◆ **EXERCISE BRIEF**
Output the full set of records exactly.

Dataset entries
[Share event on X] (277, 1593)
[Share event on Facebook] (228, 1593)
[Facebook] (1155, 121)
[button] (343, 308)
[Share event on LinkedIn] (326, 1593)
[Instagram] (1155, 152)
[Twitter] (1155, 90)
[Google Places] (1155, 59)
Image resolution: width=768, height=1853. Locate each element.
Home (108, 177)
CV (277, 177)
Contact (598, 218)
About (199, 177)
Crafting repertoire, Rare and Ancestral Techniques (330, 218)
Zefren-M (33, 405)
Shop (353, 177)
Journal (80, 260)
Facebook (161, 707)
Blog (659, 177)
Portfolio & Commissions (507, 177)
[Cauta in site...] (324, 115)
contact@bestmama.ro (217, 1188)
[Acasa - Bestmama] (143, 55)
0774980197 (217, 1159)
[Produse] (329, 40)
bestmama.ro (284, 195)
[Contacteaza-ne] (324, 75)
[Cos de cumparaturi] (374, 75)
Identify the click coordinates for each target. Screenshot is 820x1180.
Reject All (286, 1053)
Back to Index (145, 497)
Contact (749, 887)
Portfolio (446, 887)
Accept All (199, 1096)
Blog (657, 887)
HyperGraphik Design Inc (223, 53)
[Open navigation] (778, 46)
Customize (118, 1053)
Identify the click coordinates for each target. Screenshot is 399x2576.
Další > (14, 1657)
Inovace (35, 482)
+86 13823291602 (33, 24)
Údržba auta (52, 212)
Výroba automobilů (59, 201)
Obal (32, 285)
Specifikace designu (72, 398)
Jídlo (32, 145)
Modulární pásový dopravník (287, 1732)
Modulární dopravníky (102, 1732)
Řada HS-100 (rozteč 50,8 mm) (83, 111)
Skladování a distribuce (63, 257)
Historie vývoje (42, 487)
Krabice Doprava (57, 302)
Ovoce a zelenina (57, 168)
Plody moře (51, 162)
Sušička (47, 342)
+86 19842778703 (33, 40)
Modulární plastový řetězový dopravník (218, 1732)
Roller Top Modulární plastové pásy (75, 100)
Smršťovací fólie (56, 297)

◆ **RESPONSE FOR THIS EXERCISE**
[Share event on X] (277, 1593)
[Share event on Facebook] (228, 1593)
[Facebook] (1155, 121)
[button] (343, 308)
[Share event on LinkedIn] (326, 1593)
[Instagram] (1155, 152)
[Twitter] (1155, 90)
[Google Places] (1155, 59)
Image resolution: width=768, height=1853. Locate each element.
Home (108, 177)
CV (277, 177)
Contact (598, 218)
About (199, 177)
Crafting repertoire, Rare and Ancestral Techniques (330, 218)
Zefren-M (33, 405)
Shop (353, 177)
Journal (80, 260)
Facebook (161, 707)
Blog (659, 177)
Portfolio & Commissions (507, 177)
[Cauta in site...] (324, 115)
contact@bestmama.ro (217, 1188)
[Acasa - Bestmama] (143, 55)
0774980197 (217, 1159)
[Produse] (329, 40)
bestmama.ro (284, 195)
[Contacteaza-ne] (324, 75)
[Cos de cumparaturi] (374, 75)
Identify the click coordinates for each target. Screenshot is 820x1180.
Reject All (286, 1053)
Back to Index (145, 497)
Contact (749, 887)
Portfolio (446, 887)
Accept All (199, 1096)
Blog (657, 887)
HyperGraphik Design Inc (223, 53)
[Open navigation] (778, 46)
Customize (118, 1053)
Identify the click coordinates for each target. Screenshot is 399x2576.
Další > (14, 1657)
Inovace (35, 482)
+86 13823291602 (33, 24)
Údržba auta (52, 212)
Výroba automobilů (59, 201)
Obal (32, 285)
Specifikace designu (72, 398)
Jídlo (32, 145)
Modulární pásový dopravník (287, 1732)
Modulární dopravníky (102, 1732)
Řada HS-100 (rozteč 50,8 mm) (83, 111)
Skladování a distribuce (63, 257)
Historie vývoje (42, 487)
Krabice Doprava (57, 302)
Ovoce a zelenina (57, 168)
Plody moře (51, 162)
Sušička (47, 342)
+86 19842778703 (33, 40)
Modulární plastový řetězový dopravník (218, 1732)
Roller Top Modulární plastové pásy (75, 100)
Smršťovací fólie (56, 297)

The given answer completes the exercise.